Aykırı görüşlere sempati duyduktan sonra genelde kendi grubundan soğurlar sorgulayan insanlar. Bir kere sorguladıysa ve kendi grubunun eksikliğini idrak ettiyse bu sempatisi daha da derinleşir. Kendisinin de olduğu çoğunluktan tiksinir, hatta daha da ileri giderek eksikliklerini onların yüzlerine vurur.
İnsanların önemli kararlar verirken muhafazakâr olması, genellikle risk almaktan kaçınması sosyolojik olarak incelenmelidir. Elinde güç tutan ve bu gücü kaybetmekten korkanlar tarihi değiştirecek kararlar alamazlar. Ancak daha önce deneyen ve başarılı olan ya da olmayan bir netice alan insan kaybedecek pek fazla şeyi olmadığı için topluma aykırı gelen, tasvip edilmeyen eylemleri kolayca yapabilir bu da toplumdaki çoğu insana aslında çekici gelir. Çoğunluk ona özenir ama risk alamadığı için onun gibi serbest olamaz.

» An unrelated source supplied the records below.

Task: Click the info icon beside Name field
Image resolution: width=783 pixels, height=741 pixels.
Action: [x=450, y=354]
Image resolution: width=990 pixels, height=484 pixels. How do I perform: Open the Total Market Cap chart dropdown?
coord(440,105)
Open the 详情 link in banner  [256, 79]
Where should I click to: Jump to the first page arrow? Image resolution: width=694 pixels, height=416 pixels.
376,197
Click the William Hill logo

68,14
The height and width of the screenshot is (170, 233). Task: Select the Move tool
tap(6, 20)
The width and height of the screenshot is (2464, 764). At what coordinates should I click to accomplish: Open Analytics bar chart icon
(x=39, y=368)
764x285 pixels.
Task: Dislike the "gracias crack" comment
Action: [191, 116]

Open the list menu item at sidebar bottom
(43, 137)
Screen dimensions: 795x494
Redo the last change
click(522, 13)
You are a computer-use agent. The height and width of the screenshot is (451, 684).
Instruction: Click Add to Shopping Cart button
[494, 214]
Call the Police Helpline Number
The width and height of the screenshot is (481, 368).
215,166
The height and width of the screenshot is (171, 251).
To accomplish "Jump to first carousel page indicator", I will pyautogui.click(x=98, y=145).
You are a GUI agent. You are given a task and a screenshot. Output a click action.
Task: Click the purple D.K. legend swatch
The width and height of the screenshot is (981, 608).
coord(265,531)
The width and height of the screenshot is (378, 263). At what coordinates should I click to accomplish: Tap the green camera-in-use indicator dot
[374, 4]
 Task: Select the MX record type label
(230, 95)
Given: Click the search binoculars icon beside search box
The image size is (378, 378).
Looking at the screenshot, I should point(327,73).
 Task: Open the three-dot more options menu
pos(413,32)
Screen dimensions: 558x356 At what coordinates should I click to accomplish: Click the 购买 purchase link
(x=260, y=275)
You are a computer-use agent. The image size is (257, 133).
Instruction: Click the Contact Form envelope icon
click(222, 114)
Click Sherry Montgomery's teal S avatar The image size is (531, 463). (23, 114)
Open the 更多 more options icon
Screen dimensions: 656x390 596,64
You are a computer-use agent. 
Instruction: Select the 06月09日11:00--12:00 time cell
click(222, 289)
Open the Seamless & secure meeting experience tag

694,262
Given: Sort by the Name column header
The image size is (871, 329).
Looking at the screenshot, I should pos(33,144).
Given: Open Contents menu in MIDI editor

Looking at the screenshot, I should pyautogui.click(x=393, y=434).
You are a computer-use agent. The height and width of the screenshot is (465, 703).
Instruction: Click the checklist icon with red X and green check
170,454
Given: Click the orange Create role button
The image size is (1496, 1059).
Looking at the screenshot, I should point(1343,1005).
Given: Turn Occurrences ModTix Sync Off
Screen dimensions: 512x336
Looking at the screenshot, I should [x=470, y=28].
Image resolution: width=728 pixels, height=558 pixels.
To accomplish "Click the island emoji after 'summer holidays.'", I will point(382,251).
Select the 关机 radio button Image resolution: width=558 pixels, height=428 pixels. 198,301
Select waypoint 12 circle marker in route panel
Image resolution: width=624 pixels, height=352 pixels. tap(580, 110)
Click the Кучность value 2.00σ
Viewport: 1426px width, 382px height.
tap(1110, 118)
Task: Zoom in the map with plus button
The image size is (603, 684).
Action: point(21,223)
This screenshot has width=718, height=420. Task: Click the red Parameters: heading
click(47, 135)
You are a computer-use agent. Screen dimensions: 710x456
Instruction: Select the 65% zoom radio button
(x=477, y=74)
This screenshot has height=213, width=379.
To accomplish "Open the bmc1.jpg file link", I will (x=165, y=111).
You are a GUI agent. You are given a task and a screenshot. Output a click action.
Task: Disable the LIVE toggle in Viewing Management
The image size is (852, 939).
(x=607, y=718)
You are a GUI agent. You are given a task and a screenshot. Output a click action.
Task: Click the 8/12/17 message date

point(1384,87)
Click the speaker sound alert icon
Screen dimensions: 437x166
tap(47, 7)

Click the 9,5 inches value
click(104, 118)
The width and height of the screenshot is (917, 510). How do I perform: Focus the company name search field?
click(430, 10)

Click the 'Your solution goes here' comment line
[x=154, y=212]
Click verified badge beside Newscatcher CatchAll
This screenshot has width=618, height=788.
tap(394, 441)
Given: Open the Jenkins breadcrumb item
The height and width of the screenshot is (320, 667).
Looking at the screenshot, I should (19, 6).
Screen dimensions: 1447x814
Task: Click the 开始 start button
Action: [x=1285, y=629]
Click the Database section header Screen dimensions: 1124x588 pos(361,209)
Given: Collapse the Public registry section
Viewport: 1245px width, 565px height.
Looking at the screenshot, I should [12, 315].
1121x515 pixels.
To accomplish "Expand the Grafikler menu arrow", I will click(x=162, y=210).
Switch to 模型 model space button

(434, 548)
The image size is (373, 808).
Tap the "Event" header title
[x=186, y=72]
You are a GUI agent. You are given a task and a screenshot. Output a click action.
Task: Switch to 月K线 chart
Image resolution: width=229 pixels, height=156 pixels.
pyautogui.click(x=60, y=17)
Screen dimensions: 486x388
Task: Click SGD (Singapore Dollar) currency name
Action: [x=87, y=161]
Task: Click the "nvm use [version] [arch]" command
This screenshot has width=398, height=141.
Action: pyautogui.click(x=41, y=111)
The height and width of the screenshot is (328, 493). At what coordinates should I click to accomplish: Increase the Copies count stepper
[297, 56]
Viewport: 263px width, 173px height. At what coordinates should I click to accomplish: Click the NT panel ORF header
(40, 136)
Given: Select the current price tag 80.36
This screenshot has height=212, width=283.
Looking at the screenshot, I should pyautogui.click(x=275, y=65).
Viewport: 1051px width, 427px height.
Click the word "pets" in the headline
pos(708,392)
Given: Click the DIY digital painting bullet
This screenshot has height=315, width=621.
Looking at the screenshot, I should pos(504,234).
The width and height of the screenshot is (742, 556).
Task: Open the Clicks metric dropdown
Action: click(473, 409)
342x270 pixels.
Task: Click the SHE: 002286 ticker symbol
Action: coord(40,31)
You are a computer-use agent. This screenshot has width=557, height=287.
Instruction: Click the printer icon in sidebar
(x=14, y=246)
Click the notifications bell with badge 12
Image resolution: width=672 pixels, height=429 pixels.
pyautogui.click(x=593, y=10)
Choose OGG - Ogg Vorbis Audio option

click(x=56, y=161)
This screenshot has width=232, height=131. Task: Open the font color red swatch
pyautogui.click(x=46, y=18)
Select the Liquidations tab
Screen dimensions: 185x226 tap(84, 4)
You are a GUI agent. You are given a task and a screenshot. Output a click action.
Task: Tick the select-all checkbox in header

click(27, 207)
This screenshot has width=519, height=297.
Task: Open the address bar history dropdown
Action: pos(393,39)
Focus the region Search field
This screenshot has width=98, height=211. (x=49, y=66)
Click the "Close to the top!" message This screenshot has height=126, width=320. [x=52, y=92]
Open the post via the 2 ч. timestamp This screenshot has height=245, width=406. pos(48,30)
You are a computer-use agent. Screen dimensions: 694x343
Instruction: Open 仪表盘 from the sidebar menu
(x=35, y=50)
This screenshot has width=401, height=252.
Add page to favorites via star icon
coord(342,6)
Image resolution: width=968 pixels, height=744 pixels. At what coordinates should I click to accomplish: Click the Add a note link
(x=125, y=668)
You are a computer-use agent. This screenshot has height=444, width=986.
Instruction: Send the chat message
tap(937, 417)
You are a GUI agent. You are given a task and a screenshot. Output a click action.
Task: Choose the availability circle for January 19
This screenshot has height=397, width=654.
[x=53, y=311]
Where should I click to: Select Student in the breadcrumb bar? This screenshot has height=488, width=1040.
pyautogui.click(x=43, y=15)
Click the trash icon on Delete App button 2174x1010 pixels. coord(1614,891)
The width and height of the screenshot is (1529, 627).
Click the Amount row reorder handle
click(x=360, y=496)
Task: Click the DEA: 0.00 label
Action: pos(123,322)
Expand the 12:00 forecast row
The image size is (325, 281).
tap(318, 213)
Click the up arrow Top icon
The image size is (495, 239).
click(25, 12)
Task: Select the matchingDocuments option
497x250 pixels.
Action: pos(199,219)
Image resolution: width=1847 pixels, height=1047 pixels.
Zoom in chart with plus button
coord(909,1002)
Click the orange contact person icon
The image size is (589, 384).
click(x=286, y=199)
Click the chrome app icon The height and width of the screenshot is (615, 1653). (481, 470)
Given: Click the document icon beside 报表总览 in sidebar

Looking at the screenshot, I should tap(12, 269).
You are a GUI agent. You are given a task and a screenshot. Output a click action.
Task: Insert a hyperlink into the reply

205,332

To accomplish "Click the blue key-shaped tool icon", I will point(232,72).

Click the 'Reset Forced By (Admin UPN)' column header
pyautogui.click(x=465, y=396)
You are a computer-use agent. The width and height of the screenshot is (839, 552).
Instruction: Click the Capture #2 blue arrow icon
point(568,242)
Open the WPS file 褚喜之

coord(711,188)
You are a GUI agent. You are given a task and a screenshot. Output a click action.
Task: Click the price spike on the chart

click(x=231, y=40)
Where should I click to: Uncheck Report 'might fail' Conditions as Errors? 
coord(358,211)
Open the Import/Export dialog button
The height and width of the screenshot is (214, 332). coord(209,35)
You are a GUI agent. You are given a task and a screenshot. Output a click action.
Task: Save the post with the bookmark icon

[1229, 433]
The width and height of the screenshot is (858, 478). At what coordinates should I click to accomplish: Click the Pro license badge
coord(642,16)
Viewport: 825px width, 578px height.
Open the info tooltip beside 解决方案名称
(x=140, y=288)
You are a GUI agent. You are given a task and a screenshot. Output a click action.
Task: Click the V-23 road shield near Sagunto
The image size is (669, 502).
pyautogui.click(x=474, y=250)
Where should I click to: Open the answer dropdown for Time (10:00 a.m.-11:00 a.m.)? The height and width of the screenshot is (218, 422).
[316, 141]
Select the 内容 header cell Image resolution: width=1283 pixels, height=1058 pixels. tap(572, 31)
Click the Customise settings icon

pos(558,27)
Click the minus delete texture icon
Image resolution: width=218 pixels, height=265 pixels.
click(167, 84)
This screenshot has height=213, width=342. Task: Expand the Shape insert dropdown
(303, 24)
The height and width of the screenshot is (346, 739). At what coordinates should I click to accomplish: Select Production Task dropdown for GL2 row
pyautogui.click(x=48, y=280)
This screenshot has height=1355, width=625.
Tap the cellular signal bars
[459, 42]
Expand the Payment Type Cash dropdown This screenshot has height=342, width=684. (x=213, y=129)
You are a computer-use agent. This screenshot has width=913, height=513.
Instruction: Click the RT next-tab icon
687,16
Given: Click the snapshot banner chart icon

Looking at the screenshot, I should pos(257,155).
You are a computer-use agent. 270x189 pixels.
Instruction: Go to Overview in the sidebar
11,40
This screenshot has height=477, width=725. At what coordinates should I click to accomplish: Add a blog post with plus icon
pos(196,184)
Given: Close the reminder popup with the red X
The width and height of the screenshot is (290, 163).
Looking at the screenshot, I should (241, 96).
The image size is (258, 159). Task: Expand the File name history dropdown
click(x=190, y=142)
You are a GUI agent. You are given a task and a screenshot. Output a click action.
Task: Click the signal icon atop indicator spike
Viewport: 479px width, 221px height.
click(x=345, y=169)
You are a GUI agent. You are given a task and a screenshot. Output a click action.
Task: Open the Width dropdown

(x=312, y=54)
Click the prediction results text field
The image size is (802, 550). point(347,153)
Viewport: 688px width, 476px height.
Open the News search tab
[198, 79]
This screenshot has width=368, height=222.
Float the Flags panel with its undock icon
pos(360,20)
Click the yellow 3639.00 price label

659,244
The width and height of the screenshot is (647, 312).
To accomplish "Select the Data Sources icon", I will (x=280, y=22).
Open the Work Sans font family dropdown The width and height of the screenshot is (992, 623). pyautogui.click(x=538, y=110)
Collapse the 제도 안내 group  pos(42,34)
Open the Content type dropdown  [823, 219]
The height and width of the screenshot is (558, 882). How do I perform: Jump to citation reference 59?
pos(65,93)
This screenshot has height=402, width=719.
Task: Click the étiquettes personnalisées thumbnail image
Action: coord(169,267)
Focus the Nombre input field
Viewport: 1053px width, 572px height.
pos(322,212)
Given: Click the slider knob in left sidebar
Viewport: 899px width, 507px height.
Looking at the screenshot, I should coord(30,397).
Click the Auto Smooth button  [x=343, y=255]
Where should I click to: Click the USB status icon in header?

Muhalefet sempatisi tanımlanması ve çerçevesinin çizilmesi gereken bir kavram. Kanımca “elinde güç olup da bunu kaybetmekten korktuğu için risk alamayan ancak birazcık sorgulama yeteneğine sahip olduğu ve düşünebildiği için de azınlıkları dinleyebilmeyi bilen insanların durumu olarak tanımlayabiliriz.” Bu sempatiye sahip kişiler genelde muhalifleri belirli konularda çok haklı bulur, onları takdir eder ama genele vurduğunda onların bazı kendince aşırılıklarını öne sürüp onlarla birlikte fikir üretmezler. Birlikte tartışmayıp sadece kendi menfaatlerine uyan konularda muhalifleri dinledikleri için de uzun vadede muhalifler bir başarı elde edemezler. Muhaliflerin rahat yaşamları, açık fikirli ve üretken olmaları onlara Muhalifliğin cezbedici olduğunu kanıtlar ancak bazı ön yargılarını dizginleyemedikleri için dünya görüşlerini değiştiremezler.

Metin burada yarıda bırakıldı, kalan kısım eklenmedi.